Contrary to what the ubiquity of Howard Dean posters on campus may suggest, a recent poll of college students taken by the Institute of Politics at Harvard University revealed that college students nationally still favor President George Bush over Democratic candidates in the 2004 presidential race.

The poll, released by the Institute of Politics in October 2003, found that 61 percent of American college students approve of the president's job performance. This number is significantly higher than the national approval rating for Bush, which lags about ten points behind.

In dramatic contrast with the findings of the Harvard poll, a survey of Dartmouth students taken by The Dartmouth last week shows that among Dartmouth students and faculty the approval rating of Bush is much lower, a mere 22 percent.

Prominent local Republicans offered several explanations for the difference.

James Baehr '05, the chair of Students For Bush, attributed the disparity between student opinions at Dartmouth and those nationally to Democratic campaigns here.

"Bush is less popular at Dartmouth than elsewhere due to the substantial presence of Democratic campaigns on campus for the New Hampshire primary," Baehr said. He believes that as the Bush campaign picks up heat in the upcoming year, approval ratings on campus should climb.

Nancy Merrill, a New Hampshire Republican National Committee representative, agreed. She believes that the Democratic primary may be driving a lot of internal political discussion at Dartmouth, which in turn is intensifying Democratic approval.

Tory Fodder '05, a member of Students For Bush, attributed this dramatic difference to a combination of geographical issues and Ivy League schools attracting more liberals than other institutions.

The Harvard poll also indicated that despite the 12 percent decrease in Bush's approval rating in the general population over recent months, undergraduate students nationally seem to have remained consistent in their approval of Bush.

Michael Ellis '06, vice chair of Dartmouth's Students for Bush, who also plans to work for the Bush campaign full time in the next year, attributed this phenomenon to the idea that young people are more interested in economic policy, an issue he said Bush is strong in.

Despite indicating Bush's popularity on college campuses nationally, the Harvard poll also revealed that undergraduate voters are highly independent, with an astonishing 38 percent registered as unaffiliated or Independent.

The poll also suggested that though Bush may be the favorite candidate now, many college students have grown wary about his policy in Iraq.

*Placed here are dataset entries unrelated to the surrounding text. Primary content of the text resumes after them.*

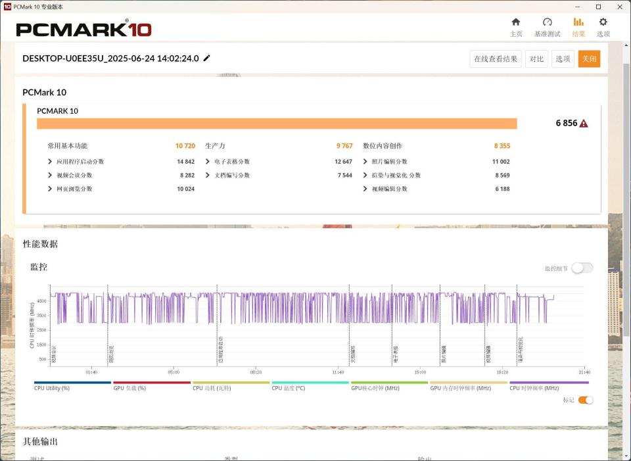Click the 对比 compare button
This screenshot has height=461, width=631.
(536, 59)
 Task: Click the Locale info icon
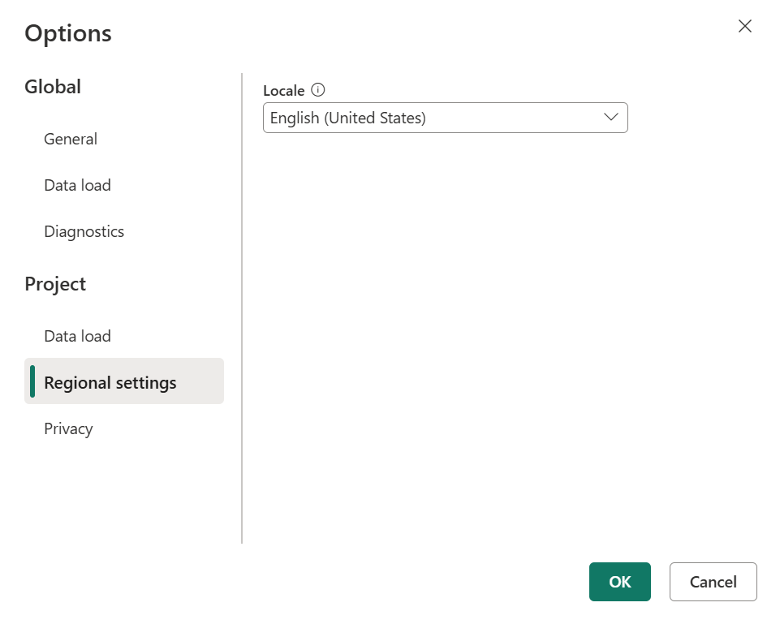click(x=317, y=90)
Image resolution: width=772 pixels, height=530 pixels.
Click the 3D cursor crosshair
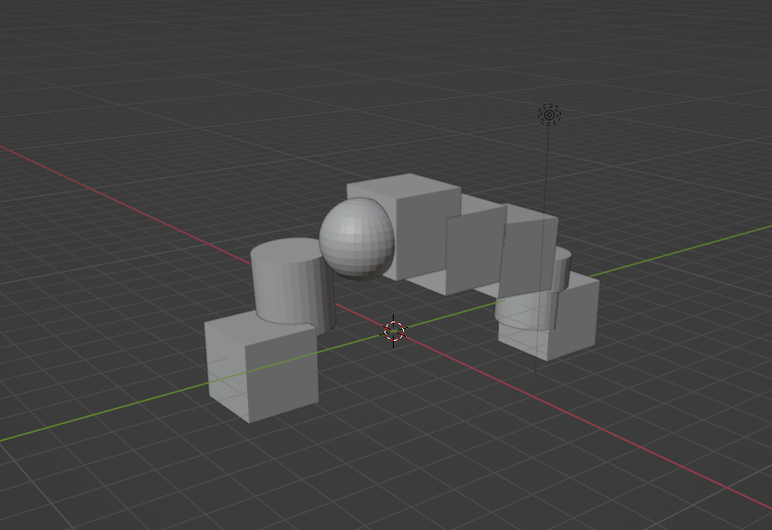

One-third of students reported that their trust in Bush has gone down over the last year, and 48 percent of students believed that troops should be withdrawn from Iraq.

Ellis said he found it difficult to explain the discrepancy between Bush's approval rating among students and the sentiment that troops should be withdrawn from Iraq.

"It may be due to the fact that most military servicemen are disproportionately young," Ellis said. "Most college students know people who are in the military. Many students may even fear the draft."

The general undergraduate belief that troops should be withdrawn from Iraq may thus be attributable to a peculiar self interest rather than reflective of general disapproval of Bush, Ellis said.

Baehr, Fodder and Ellis all said that Bush's faith-based initiatives and proposed Social Security reform may be particularly appealing to younger voters and may also be part of the reason for Bush's high approval rating amongst college students nationally.

The Harvard poll also suggested that in general undergraduate votes are very much up for grabs in 2004. Eighteen percent of college students were undecided on how they will vote and the plurality of college students were undecided on the Democratic nomination.